Это хороший вопрос, в первую очередь потому что найти человека, который знает правильный ответ, практически нереально. Опроси 10 похапешников, 10 из них тебе наплетут ереси, которая не имеет с реальностью ничего общего.
Любой, кто заикнется про SQL инъекции, уже облажался.
При том что функция эта совершенно примитивная - экранировать кавычки в строках SQL. Для соблюдения корректного синтаксиса. Это единственная функция этой функции, и больше ни для чего она не нужна.
Как ты, наверное, уже знаешь, строки в SQL берутся в кавычки:
SELECT * FROM table WHERE name='vasya'
Вот чтобы vasya не приняли за имя таблицы или ключевое слово, его берут в кавычки. Очень просто. Но иногда у человека имя не просто вася. Что будет вот с таким запросом?
SELECT * FROM table WHERE name='Я Д'Артаньян, а все вокруг ...'
Мясорубка будет. БД решит, что имя - это
'Я Д', а дальше какая-то фигня, которую она не понимает. И выдаст ошибку.
Поэтому кавычки надо экранировать.
SELECT * FROM table WHERE name='Я Д\'Артаньян, а все ...'
никаких ошибок не выдаст.
Вот mysqli_real_escape_string() как раз этим и занимается - экранирует кавычку слешем, а заодно и сам слеш, потому что если слеш окажется в конце строки,
SELECT * FROM table WHERE text='Мну сегодня в любви вкладкой ошиблись :\'
то БД решит, что последняя кавычка экранирована, и строка не заканчивается. Снова мясорубка.
Также mysqli_real_escape_string() экранирует еще несколько символов, но уже из чисто эстетических соображений.
Еще одна функция этой функции - принимать в расчет кодировку текста. Есть кодировки, в которых слеш - это не слеш, а часть другого символа. И когда БД будет парсить запрос, она не поймет, что это слеш, а решит что это просто буква.

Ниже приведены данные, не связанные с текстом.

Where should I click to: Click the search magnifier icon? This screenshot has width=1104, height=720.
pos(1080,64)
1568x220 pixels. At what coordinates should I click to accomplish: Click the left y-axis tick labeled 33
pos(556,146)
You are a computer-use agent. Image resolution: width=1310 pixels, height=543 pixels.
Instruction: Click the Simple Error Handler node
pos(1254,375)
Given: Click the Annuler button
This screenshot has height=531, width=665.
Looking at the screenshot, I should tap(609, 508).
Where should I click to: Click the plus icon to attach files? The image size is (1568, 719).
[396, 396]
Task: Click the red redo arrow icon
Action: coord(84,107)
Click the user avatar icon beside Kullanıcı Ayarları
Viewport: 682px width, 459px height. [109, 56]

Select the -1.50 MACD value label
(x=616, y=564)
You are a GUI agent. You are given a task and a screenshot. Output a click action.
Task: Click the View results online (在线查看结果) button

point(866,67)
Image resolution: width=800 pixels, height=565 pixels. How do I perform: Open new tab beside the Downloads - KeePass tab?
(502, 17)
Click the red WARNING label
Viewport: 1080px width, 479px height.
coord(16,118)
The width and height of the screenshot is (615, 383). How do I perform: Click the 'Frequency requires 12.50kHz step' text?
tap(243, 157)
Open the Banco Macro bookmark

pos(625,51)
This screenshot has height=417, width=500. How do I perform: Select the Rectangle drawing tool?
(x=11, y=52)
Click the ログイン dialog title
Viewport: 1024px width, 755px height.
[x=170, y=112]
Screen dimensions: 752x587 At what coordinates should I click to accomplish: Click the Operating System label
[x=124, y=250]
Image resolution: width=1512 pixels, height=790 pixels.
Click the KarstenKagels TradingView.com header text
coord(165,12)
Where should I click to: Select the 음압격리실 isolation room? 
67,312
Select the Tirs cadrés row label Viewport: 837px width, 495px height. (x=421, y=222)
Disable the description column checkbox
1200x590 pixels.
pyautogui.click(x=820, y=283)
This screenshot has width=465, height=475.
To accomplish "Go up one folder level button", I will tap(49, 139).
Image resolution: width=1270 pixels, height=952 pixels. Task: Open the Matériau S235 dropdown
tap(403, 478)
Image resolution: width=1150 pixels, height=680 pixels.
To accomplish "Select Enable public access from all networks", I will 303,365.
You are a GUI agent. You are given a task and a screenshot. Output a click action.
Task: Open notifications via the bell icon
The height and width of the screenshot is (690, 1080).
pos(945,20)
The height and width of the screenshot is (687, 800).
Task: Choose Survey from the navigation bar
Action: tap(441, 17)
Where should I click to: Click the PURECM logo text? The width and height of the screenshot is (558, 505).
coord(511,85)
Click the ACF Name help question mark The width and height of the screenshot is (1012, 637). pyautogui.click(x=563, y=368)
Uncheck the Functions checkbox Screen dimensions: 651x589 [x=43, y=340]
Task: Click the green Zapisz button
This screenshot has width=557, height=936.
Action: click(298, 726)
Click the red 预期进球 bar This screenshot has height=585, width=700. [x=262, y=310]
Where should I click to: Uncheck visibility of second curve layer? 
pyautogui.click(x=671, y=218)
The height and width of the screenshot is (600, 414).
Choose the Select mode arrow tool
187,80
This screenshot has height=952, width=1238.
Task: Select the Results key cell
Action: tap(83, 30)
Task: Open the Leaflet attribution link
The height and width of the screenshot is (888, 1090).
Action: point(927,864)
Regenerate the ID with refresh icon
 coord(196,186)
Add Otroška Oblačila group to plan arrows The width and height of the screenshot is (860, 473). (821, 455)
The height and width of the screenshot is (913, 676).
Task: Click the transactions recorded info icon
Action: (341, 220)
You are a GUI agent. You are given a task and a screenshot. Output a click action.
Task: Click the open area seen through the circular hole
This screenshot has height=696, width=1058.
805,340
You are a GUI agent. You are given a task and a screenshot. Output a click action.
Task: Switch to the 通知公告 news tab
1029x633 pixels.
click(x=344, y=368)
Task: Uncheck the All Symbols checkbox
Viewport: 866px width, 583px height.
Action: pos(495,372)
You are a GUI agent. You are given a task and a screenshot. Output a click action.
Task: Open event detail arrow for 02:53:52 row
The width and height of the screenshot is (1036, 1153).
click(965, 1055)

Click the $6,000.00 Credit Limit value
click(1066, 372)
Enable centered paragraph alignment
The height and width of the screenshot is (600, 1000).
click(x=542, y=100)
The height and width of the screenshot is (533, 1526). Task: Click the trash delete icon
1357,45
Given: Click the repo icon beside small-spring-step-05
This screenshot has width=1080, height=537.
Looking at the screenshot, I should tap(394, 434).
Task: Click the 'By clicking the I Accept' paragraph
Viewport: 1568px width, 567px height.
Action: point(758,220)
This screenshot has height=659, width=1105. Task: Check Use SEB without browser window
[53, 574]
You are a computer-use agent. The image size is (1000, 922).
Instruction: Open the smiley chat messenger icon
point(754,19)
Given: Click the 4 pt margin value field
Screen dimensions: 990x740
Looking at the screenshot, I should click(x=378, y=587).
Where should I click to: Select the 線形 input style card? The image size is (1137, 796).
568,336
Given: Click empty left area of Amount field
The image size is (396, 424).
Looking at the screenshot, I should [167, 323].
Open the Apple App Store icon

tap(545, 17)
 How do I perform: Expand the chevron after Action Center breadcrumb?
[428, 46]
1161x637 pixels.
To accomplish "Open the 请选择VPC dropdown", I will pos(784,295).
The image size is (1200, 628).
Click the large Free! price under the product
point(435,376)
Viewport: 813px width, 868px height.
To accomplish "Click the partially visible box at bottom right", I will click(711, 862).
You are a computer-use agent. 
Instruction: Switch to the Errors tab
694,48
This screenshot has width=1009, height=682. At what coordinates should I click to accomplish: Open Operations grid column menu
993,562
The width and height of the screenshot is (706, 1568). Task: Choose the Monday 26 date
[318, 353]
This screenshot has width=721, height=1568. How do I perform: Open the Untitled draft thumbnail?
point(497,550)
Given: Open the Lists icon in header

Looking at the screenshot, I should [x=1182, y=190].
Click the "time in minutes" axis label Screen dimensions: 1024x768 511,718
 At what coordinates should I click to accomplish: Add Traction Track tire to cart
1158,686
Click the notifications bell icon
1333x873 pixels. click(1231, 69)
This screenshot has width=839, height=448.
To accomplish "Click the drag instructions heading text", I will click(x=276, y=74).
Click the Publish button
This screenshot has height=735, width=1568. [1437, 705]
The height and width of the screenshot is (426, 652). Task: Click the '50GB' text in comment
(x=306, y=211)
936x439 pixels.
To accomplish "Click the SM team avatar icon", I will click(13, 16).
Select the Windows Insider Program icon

И снова мясорубка.
Поэтому перед использованием mysqli_real_escape_string() надо сказать БД, в какой кодировке у нас данные, с помощью функции mysqli_set_charset().
Но читатель уж сучит ножками в нетерпении - а что же SQL инъекции, о которых так долго говорили большевики? Не может же быть, чтобы они были
совсем не при чем. Окей,
в качестве побочного эффекта, строка, в которой экранированы спецсимволы (слеш и кавычка), не пропустит инъекцию. Но здесь следует понимать две вещи:
1. Строки надо форматировать в любом случае, независимо от того, ждем мы инъекцию, или нет. Мясорубка нам точно так же не нужна.
2. Строками синтаксис SQL запросов не исчерпывается. Есть числовые литералы, есть имена полей. Для всех них mysqli_real_escape_string() бесполезна чуть более чем полностью.
То есть, отсюда можно сделать вывод, что нельзя использовать mysqli_real_escape_string() для защиты от инъекций. Она предназначена для другого. Вот для этого другого, для форматирования строк, ее использовать можно. Но не нужно.
Нашлись умные люди, которые придумали, что колупаться вручную с форматированием переменных для SQL запроса - это долго, неудобно, и можно что-то забыть или перепутать.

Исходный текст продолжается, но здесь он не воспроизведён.